The council had previously asked staff to bring back a proposal to raise rates by roughly $1.75 per month to finance increased police staffing by five positions. While that proposal remains on the table, possible utility rate increases up for discussion Tuesday are be separate and apart from that.
On the agenda is an increase averaging 6.9 percent in electric rates to cover possible greater costs of service by the Bonneville Power Administration and costs of operations, which includes personnel, materials and services and budgeted capital projects, according to the city of Ashland website.
The typical residential electric customer will be looking at increases of roughly $7.33 per month.
The council will also be considering raising water, sewer and storm drain fees. The breakdown goes like this per month for the average residential customer: 4.5 percent water rate increase, a 5 percent waste water hike and a 2.4 percent storm drain fee increase. It comes to about $9.40 per month for the average customer.
Put it all together and it’s about $16.73 per month, per customer.
The city staff recommends this hike in order to “support maintenance, operations and capital expenditures to fund maintenance and to maintain regulatory compliance,” according to the council agenda support materials.
If approved, the new rates will become effective July 1.
The city of Ashland increased utility rates in 2015 amounting to $11.62, or a 6.95 percent increase. Electric rates were also increased in January 2013 by $3.45 each month. In 2012, the council approved a 12.7 percent water-bill hike and 10 percent sewer rate increase.
In four years, utility rates have increased by more than $20 per month per customer, according to the increases voted on by the council on its website and minutes of meetings.
Part of the reasons for the increase appear to be rising wholesale power and electricity transmission charges from the BPA. In addition, the Ashland Electric Department must share a part of the Ashland Fiber Network’s debt burden, according to administrators.
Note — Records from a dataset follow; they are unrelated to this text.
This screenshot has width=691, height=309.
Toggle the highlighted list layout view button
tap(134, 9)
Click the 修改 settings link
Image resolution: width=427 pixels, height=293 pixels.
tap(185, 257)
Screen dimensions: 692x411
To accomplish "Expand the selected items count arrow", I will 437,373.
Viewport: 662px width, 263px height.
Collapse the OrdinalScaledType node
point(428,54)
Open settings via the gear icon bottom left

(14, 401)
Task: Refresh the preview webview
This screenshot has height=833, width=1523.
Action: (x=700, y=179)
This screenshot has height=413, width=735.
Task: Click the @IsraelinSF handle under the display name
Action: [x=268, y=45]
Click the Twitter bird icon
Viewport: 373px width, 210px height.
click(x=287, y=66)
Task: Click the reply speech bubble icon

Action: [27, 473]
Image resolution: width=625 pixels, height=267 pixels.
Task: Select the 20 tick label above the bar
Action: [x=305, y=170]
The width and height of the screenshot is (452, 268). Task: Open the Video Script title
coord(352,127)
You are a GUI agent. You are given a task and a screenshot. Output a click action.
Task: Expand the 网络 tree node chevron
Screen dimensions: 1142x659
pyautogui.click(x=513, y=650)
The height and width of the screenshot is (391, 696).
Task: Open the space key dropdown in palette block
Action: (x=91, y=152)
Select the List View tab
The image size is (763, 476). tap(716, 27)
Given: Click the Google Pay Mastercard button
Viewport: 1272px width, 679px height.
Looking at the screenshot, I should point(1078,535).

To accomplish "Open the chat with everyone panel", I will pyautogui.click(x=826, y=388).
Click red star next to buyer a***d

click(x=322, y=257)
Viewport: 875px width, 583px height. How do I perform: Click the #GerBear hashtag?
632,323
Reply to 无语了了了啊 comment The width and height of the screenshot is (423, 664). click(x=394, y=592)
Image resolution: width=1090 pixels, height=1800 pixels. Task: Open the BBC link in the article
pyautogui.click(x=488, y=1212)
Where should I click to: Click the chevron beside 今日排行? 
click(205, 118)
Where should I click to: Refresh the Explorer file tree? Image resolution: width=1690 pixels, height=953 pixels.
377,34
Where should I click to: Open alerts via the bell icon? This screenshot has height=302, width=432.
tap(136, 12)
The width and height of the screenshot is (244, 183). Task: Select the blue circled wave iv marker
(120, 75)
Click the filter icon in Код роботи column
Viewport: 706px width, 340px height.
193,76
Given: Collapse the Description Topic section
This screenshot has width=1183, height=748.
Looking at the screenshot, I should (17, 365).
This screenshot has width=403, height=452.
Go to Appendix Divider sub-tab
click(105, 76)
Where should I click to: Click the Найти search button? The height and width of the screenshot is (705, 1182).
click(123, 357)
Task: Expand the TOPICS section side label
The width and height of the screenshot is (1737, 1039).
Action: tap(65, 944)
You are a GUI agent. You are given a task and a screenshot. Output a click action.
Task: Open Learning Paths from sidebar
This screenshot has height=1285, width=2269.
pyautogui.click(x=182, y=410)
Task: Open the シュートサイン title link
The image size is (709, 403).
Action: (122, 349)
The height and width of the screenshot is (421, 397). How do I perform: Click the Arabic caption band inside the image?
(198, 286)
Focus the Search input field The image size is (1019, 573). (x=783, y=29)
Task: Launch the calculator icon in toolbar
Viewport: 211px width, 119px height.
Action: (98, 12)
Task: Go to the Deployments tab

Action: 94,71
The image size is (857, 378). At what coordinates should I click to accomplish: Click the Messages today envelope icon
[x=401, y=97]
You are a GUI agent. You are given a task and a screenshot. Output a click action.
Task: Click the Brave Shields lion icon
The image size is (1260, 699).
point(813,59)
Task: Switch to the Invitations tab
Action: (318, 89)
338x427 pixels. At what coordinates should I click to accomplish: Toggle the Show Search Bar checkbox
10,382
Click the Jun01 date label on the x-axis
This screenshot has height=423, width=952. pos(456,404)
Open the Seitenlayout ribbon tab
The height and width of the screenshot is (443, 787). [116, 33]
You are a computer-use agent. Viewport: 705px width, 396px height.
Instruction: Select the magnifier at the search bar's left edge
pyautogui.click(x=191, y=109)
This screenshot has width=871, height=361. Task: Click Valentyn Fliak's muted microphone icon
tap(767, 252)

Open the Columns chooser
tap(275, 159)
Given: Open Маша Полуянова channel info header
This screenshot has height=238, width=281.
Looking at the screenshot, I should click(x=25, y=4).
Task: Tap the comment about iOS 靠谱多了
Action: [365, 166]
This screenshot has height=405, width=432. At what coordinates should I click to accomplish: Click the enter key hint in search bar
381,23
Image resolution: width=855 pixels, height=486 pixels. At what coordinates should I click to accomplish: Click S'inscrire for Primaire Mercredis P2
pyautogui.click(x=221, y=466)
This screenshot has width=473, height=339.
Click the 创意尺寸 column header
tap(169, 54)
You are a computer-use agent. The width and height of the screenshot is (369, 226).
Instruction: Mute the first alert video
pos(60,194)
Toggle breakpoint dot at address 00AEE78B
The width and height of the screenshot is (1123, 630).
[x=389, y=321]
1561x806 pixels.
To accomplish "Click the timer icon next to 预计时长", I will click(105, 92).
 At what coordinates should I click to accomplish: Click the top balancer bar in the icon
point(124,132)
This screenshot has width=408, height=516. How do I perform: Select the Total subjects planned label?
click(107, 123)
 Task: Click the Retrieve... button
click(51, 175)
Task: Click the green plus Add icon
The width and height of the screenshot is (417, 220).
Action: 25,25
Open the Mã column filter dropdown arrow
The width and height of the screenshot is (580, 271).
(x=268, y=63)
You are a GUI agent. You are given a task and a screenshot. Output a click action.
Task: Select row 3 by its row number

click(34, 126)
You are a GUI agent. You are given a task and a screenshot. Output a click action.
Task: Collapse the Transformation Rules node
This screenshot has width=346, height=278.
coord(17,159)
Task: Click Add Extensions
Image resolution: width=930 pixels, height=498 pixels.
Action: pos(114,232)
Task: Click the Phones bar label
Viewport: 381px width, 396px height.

The council will also consider appointing an interim city recorder now that long-time Recorder Barbara Christensen retired effective Friday. Three resumes have been submitted, in addition to an internal candidate who applied. The recorder position by City Charter is elected, but since the elected official stepped down prior to the end of her term the city can fill the position within 60 days, with the interim recorder serving until the next election. The council had discussed putting a measure before voters to make the position appointed in the future by changing the charter but has not adopted such a plan as of yet.
The Ashland City Council meets for its regular business meeting at 7 p.m. in the Council Chambers at 1175 East Main St.. Council meetings are also broadcast live on Charter Cable Channel 180 and streamed on the RVTV website.